Requirement
Would you restate all the entries exactly, leaving nothing out?

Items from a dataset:
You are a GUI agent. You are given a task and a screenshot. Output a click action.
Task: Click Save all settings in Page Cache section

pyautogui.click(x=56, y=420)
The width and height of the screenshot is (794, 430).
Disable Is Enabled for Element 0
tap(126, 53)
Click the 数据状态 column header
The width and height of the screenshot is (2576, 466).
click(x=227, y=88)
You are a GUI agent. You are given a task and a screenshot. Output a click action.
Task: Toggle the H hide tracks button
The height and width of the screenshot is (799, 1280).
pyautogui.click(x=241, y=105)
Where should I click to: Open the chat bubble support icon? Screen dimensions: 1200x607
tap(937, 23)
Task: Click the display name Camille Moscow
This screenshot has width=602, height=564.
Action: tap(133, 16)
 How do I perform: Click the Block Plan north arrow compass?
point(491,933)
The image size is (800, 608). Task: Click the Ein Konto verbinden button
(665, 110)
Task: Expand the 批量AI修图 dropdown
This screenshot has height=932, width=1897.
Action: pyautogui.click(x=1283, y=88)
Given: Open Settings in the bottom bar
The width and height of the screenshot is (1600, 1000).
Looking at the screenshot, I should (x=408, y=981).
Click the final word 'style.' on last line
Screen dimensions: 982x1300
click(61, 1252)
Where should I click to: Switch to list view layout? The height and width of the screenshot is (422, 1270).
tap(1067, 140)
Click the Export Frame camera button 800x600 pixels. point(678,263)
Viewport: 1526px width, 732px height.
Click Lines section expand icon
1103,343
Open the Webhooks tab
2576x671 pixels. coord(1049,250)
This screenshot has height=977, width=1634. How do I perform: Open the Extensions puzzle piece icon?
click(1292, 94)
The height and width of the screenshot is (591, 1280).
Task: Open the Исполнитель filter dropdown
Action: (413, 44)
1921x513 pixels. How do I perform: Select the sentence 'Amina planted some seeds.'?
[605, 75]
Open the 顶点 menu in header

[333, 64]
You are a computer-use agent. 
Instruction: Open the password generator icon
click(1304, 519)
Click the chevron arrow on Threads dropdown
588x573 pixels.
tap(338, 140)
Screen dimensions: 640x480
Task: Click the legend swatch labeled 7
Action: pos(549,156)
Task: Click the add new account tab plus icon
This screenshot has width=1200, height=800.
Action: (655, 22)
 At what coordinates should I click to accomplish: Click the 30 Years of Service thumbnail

Exercise result
You are a GUI agent. You are given a task and a screenshot. Output a click action.
Task: Click Save all settings in Page Cache section

pyautogui.click(x=56, y=420)
The width and height of the screenshot is (794, 430).
Disable Is Enabled for Element 0
tap(126, 53)
Click the 数据状态 column header
The width and height of the screenshot is (2576, 466).
click(x=227, y=88)
You are a GUI agent. You are given a task and a screenshot. Output a click action.
Task: Toggle the H hide tracks button
The height and width of the screenshot is (799, 1280).
pyautogui.click(x=241, y=105)
Where should I click to: Open the chat bubble support icon? Screen dimensions: 1200x607
tap(937, 23)
Task: Click the display name Camille Moscow
This screenshot has width=602, height=564.
Action: tap(133, 16)
 How do I perform: Click the Block Plan north arrow compass?
point(491,933)
The image size is (800, 608). Task: Click the Ein Konto verbinden button
(665, 110)
Task: Expand the 批量AI修图 dropdown
This screenshot has height=932, width=1897.
Action: pyautogui.click(x=1283, y=88)
Given: Open Settings in the bottom bar
The width and height of the screenshot is (1600, 1000).
Looking at the screenshot, I should (x=408, y=981).
Click the final word 'style.' on last line
Screen dimensions: 982x1300
click(61, 1252)
Where should I click to: Switch to list view layout? The height and width of the screenshot is (422, 1270).
tap(1067, 140)
Click the Export Frame camera button 800x600 pixels. point(678,263)
Viewport: 1526px width, 732px height.
Click Lines section expand icon
1103,343
Open the Webhooks tab
2576x671 pixels. coord(1049,250)
This screenshot has height=977, width=1634. How do I perform: Open the Extensions puzzle piece icon?
click(1292, 94)
The height and width of the screenshot is (591, 1280).
Task: Open the Исполнитель filter dropdown
Action: (413, 44)
1921x513 pixels. How do I perform: Select the sentence 'Amina planted some seeds.'?
[605, 75]
Open the 顶点 menu in header

[333, 64]
You are a computer-use agent. 
Instruction: Open the password generator icon
click(1304, 519)
Click the chevron arrow on Threads dropdown
588x573 pixels.
tap(338, 140)
Screen dimensions: 640x480
Task: Click the legend swatch labeled 7
Action: pos(549,156)
Task: Click the add new account tab plus icon
This screenshot has width=1200, height=800.
Action: (655, 22)
 At what coordinates should I click to accomplish: Click the 30 Years of Service thumbnail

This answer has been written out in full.